--- Selected passage ---

Trevino raises the following issues on appeal:

(1) whether the trial court erred in denying Trevino’s motion for change of venue;
(2) whether the trial court erred in giving preliminary and final instructions on the element of “intentionally” when the indictment charged Trevino with “knowingly” committing rape;
(3) whether the trial court erred by allowing a witness to testify regarding photographs when the photographs had not been admitted into evidence;
(4) whether the trial court erred in granting the State’s motion in limine pursuant to Indiana’s Rape Shield Law; and
(5) whether the totality of the alleged errors denied Trevino a fair trial.

Indiana Rules of Procedure, Criminal Rule 12 provides:

“Upon the filing of a properly verified application, a change of venue from the county shall be granted in all cases punishable by death and may be granted in all other cases when in the court’s discretion cause for such change is shown to exist after such hearing or upon such other proof as the court may require.”

Therefore, the granting of a change of venue in all criminal cases, except those punishable by death, is discretionary with the trial court. The reviewing court will not reverse the trial court’s ruling unless there is a clear showing of an abuse of discretion. Comstock v. State (1980), Ind., 406 N.E.2d 1164; Pallett v. State (1978), 269 Ind. 396, 381 N.E.2d 452.

In order for a defendant to establish good cause for a discretionary change of venue, he must produce evidence of community bias or prejudice sufficient to convince the trial court that he cannot obtain a fair trial in that county. Dorton v. State (1981), Ind., 419 N.E.2d 1289; Dickens v. State (1973), 260 Ind. 284, 295 N.E.2d 613.

---

Answer these from the appeal excerpt above:
(a) Which mental state did the indictment charge Trevino with in committing rape?
(b) Under Criminal Rule 12, in which cases must a change of venue be granted once a properly verified application is filed?
(c) What must a defendant produce to establish good cause for a discretionary change of venue?

--- Data provided ---

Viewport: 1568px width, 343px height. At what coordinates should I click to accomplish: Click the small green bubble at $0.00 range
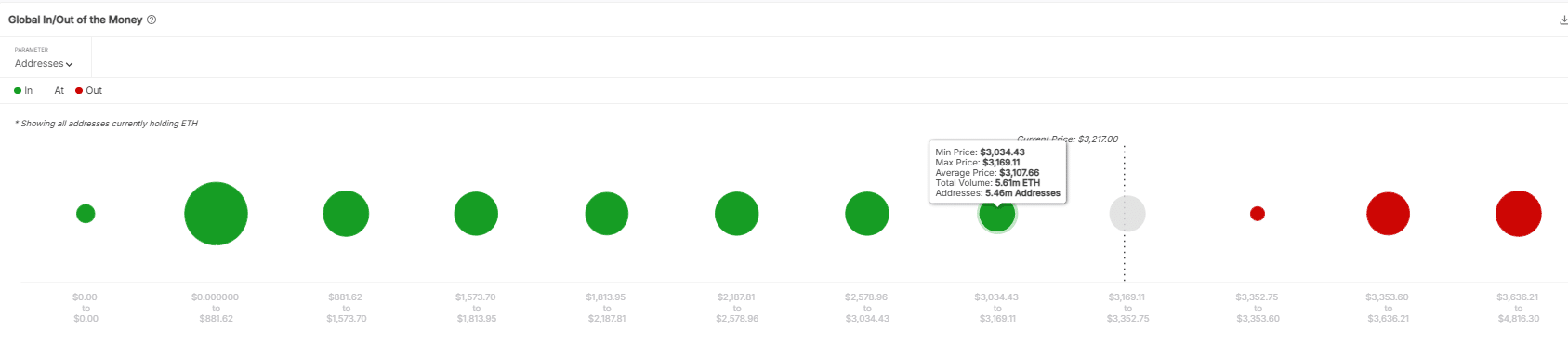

---

▶ [Exercise result]
(a) "Knowingly."
(b) All cases punishable by death.
(c) Evidence of community bias or prejudice sufficient to convince the trial court that he cannot obtain a fair trial in that county.